My third thought was that I should write it down on my calendar. Now before you start wondering what kind of calendar this might be, I'll tell you that I keep it for objective reasons.
It wasn't too long after we started our first internship with Steve Moore out in Pennsylvania that I realized the natural world has a lot to say to a seasoned farmer. Signs after the manner of Punxutawny Phil, but much more accurate. One crop would go in the ground when the daffodils bloomed, some things would get started when the walnuts leafed out, and a number of roots would get left in the ground til after the first frost. Whether these were statements about warming soil temperatures, some critical amount of light in a day, or the edibility of certain crops, farmers who knew would swear (and plant and harvest) by them.

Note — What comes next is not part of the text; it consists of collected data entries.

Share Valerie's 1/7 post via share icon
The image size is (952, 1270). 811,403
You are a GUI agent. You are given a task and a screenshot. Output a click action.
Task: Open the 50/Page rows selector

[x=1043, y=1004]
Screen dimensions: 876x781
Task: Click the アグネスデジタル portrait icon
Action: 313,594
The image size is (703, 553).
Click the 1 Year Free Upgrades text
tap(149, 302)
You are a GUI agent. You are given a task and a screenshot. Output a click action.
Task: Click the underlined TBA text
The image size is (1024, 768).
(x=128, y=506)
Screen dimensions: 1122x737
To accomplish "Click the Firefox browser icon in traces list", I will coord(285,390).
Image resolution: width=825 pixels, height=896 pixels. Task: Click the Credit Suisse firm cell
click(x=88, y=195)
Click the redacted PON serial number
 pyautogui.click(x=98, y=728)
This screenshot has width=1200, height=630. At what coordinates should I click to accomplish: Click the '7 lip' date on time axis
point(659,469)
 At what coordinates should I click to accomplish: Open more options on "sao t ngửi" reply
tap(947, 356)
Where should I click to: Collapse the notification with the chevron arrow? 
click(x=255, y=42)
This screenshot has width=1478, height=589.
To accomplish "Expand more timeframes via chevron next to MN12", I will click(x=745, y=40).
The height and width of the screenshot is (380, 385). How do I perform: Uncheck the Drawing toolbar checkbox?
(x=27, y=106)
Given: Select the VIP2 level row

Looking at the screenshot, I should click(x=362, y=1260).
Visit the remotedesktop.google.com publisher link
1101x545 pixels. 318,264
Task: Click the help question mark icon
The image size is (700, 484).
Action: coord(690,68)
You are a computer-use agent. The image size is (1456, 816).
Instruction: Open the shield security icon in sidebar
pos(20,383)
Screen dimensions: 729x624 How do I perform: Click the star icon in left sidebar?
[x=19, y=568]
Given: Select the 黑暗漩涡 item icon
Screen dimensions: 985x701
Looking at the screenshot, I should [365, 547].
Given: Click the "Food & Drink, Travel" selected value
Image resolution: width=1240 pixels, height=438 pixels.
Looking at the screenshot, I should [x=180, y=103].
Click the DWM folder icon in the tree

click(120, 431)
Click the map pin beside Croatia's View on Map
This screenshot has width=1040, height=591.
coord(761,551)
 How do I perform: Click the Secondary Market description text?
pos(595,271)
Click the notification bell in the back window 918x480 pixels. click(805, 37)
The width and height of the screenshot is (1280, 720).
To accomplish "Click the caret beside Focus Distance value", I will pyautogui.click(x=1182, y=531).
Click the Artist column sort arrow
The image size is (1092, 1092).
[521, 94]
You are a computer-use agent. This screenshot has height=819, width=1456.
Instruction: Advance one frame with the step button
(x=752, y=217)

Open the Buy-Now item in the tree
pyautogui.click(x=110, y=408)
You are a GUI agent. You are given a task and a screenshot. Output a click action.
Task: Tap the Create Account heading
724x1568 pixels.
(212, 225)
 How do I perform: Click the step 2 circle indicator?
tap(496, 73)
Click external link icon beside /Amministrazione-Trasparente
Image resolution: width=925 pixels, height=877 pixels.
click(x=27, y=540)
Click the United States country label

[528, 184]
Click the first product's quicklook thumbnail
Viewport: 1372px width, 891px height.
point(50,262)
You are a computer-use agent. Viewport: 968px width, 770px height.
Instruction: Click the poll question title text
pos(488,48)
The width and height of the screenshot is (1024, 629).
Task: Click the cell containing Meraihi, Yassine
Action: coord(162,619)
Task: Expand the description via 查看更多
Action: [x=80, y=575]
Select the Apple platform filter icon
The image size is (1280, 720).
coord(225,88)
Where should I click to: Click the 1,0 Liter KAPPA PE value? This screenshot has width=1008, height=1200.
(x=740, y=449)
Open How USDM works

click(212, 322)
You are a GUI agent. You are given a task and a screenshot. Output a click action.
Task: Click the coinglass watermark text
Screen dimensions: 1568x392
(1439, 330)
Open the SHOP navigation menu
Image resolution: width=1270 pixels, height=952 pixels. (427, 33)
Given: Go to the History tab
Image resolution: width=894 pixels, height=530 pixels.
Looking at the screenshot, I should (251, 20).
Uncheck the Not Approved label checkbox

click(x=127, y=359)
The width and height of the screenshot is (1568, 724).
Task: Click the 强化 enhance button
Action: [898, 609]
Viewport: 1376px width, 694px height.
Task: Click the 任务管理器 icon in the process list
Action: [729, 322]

And so, when we knew we'd be in Willits for a few years, I started keeping track of different annual mile-markers, like the buckeye trees blossoming and buckeyes dropping, the first rainfall after summer, the first salamander spotted, and so on. Of course, we'd need to have been there much longer than we were to have made any sense of these events.
Now, however, we plan to be in one place for a good long while. I already have recorded the lilacs leafing out (4/3, at left), the first morel spotted (4/11, courtesy of our 80° Sunday last weekend), first tree swallows in the garden (4/13), and first dandelion flowers out (4/10). The next step will be to try and remember what I noted the year before...

Anyone who has been to a class I've taught will tell you my biggest piece of advice for any gardener or farmer: observation is vital. Pay attention to what you're doing and what you see happening; it's the only way to learn, and the only way to salvage a failure. Otherwise, you have no idea why a crop succeeds or fails to thrive, and it is impossible to recreate excellent outcomes reliably.
In this case, as I noted, it will take a long time and a lot of experiments before we can put our fingers on what the natural world is telling us about the coming season. But we don't have anything better to do anyway...


  1. Man, what great stuff! One of my sadnesses about moving on from Spruce Knob is that I just last year started to keep track of all this. Speaking of salamanders, I saw my first on a walk today. They do love the wet. In thinking about moving on, and attempting to gauge how much room I have for stuff, I've been thinking about what things might be worth transplanting...

  2. Definitely the salamanders. That's what I'd make sure to take :)

  3. Beautiful but deadly for sure! Bradford Pear trees smell absolutely awful and are best viewed from afar :-) (They smell that way to attract the flies that pollinate them). Those are some great tips and we look forward to seeing your garden one day!